# Seat Post Clamped Racks



## Ridgetop (Mar 1, 2005)

Hey All, 

My wife wants to add a rear rack to her bike, but it's a Felt FW2 carbon job so a normal rear rack isn't doable. She bought a Delta seatpost rack and wants to know if she can clamp to the seatpost right where it enters the seattube. The only problem is her seatpost is carbon. My first thought is this is going to somehow damage the seatpost, but thought I'd see if any of you have any suggestions, ideas, comments, etc. The rack will not have over 20lbs in it and has a rubber protector to go around the seatpost. I'd rather not replace her seatpost if possible and it is even more difficult in that her saddle is no longer available for sale anywhere so I'd have to start buying new saddles to try out ($$$ ouch) because she still wants the option of having a carbon post. Sorry, this is getting complicated . Anyway, any ideas?


----------



## rodar y rodar (Jul 20, 2007)

Still no thoughts on clamping on to a carbon seatpost? What about a skewer mounted rack? It`ll cost, but not as much as a new seatpost plus a fleet of saddles. I think the Tubus Fly ($$$) even mounts with a single center arm to the brake hole rather than P-clamps or braze on mounts on the upper seatstays.


----------



## FatTireFred (Jan 31, 2005)

can you rig a brake bridge mount instead?


----------



## Ridgetop (Mar 1, 2005)

Sorry I haven't responded sooner. Got sidetracked . 
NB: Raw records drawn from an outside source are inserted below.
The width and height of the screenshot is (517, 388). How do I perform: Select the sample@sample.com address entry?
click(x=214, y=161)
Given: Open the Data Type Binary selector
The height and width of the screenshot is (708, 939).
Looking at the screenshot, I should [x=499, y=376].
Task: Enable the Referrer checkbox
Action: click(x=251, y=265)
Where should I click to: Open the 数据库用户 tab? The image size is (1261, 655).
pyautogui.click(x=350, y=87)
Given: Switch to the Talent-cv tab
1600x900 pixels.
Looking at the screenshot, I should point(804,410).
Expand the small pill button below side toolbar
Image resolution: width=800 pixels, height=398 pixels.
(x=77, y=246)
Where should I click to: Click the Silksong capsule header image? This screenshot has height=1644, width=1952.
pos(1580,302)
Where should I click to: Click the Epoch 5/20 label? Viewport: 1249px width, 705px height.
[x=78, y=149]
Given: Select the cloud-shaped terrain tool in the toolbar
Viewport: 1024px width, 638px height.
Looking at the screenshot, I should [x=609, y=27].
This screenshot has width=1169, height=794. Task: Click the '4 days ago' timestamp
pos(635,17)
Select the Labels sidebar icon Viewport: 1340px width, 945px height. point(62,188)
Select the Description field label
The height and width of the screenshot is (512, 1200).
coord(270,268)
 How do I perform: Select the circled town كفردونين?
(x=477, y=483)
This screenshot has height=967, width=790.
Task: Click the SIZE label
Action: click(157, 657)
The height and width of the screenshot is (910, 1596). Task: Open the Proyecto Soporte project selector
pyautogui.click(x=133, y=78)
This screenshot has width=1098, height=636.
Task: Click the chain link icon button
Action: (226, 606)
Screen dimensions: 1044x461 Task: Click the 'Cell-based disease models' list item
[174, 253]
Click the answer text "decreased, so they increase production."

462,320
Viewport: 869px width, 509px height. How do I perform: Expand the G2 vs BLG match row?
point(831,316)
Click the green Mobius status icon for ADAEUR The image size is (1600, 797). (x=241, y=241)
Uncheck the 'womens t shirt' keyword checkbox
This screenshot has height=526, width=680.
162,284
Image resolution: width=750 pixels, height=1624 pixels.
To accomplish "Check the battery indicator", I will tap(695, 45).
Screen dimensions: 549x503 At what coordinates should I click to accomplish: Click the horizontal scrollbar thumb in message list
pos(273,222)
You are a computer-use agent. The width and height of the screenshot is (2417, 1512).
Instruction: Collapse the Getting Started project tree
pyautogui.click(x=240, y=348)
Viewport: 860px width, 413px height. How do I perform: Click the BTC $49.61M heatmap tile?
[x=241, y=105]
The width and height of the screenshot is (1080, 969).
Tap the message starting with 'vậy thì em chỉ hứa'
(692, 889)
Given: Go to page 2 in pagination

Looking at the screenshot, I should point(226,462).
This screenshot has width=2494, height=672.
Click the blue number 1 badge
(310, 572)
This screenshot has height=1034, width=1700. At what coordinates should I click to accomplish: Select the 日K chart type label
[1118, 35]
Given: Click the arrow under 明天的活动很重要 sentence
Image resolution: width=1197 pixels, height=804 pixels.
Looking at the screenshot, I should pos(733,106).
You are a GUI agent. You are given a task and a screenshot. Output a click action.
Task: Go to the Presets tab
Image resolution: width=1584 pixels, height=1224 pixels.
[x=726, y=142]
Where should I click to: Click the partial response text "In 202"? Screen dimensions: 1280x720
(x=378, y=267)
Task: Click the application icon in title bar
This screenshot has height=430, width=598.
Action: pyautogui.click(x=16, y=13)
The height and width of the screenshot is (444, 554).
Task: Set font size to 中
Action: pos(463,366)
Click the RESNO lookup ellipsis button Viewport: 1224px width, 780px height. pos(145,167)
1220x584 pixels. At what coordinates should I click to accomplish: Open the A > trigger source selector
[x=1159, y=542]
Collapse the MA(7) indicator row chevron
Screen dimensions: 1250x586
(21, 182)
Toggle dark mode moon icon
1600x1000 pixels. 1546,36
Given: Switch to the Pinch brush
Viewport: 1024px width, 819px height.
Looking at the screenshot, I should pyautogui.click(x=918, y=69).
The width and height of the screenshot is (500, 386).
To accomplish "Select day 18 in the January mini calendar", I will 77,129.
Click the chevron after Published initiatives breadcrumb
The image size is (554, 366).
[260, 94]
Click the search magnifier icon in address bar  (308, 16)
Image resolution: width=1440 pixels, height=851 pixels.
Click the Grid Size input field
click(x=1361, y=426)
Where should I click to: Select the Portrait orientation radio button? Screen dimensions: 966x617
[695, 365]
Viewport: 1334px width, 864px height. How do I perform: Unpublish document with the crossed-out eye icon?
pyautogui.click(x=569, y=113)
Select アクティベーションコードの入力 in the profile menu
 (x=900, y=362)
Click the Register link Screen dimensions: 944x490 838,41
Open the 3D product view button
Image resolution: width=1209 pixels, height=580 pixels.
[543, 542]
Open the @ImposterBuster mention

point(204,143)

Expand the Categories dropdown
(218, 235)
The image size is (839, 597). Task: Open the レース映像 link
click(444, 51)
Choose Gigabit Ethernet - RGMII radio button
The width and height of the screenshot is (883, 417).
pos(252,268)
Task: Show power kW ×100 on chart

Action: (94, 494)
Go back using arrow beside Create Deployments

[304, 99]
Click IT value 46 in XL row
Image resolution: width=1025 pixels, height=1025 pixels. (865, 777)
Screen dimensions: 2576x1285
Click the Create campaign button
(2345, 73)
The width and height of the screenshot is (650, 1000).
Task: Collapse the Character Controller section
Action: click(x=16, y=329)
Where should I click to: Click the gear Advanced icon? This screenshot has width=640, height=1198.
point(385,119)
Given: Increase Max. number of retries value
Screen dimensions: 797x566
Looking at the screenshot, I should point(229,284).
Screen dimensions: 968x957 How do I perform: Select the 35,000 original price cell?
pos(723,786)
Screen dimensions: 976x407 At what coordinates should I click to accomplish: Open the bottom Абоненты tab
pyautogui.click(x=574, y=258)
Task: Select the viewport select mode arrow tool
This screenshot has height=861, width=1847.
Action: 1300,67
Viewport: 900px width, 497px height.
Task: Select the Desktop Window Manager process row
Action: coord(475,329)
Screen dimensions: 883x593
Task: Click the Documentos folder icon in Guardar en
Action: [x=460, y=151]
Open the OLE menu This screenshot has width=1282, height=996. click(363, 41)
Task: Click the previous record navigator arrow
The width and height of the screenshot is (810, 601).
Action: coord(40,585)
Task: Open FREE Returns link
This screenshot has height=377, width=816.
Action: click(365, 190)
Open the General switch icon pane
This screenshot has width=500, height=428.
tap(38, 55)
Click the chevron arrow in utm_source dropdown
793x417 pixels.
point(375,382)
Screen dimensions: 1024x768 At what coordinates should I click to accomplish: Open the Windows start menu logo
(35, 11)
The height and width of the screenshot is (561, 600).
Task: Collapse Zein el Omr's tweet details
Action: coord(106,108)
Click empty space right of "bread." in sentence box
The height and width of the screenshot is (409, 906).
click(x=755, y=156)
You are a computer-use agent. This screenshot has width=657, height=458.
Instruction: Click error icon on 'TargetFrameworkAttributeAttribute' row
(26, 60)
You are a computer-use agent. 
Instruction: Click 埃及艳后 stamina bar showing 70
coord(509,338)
I'll have to look into a skewer or brake mount rack. I already bought the seat post rack but I'm not sure about changing out the seat post. She said she wants titanium but that's seriously $$$. But, I guess it would work. I think the big thing is she doesn't want to lose the "race look" of her bike. Gotta keep it pretty .


----------



## Squidward (Dec 18, 2005)

Get an aluminum seatpost in black anno and tell her that it's what all of the top racers are using these days.

I would not clamp that thing onto anything but the cheapest seatpost I can find that fits my bike.


----------



## PaulRivers (Sep 11, 2006)

Clamping a rack to a carbon seatpost is a generally believe to be a very, very bad idea. Some people say it's a bad idea to even do for fenders, it certainly doesn't sound like a good idea for a seatpost where a noticeable amount of weight will be supported by it.

An aluminum seatpost would work, though depending how good of a carbon seatpost it is replacing it might make for a worse ride.

Another option that someone else mentioned is to add a Tubus Fly Rack:
http://www.thetouringstore.com/TUBUS/Fly/FLY PAGE.htm



















There are other solutions, but that's probably the best looking one. Relatively easiest to take on and off the bike, to (requires take one bolt off and undoing the rear quick release skewer).

P.S. You might also need the quick release mounting kit from this page, not sure if it comes with it or not:
http://www.thetouringstore.com/TUBUS/Fit Solutions/FIT SOLUTIONS PAGE.htm


----------



## andleo (May 30, 2009)

I think this may help
http://www.amazon.com/Axiom-Streaml...e=UTF8&s=toys-and-games&qid=1254802179&sr=8-5


----------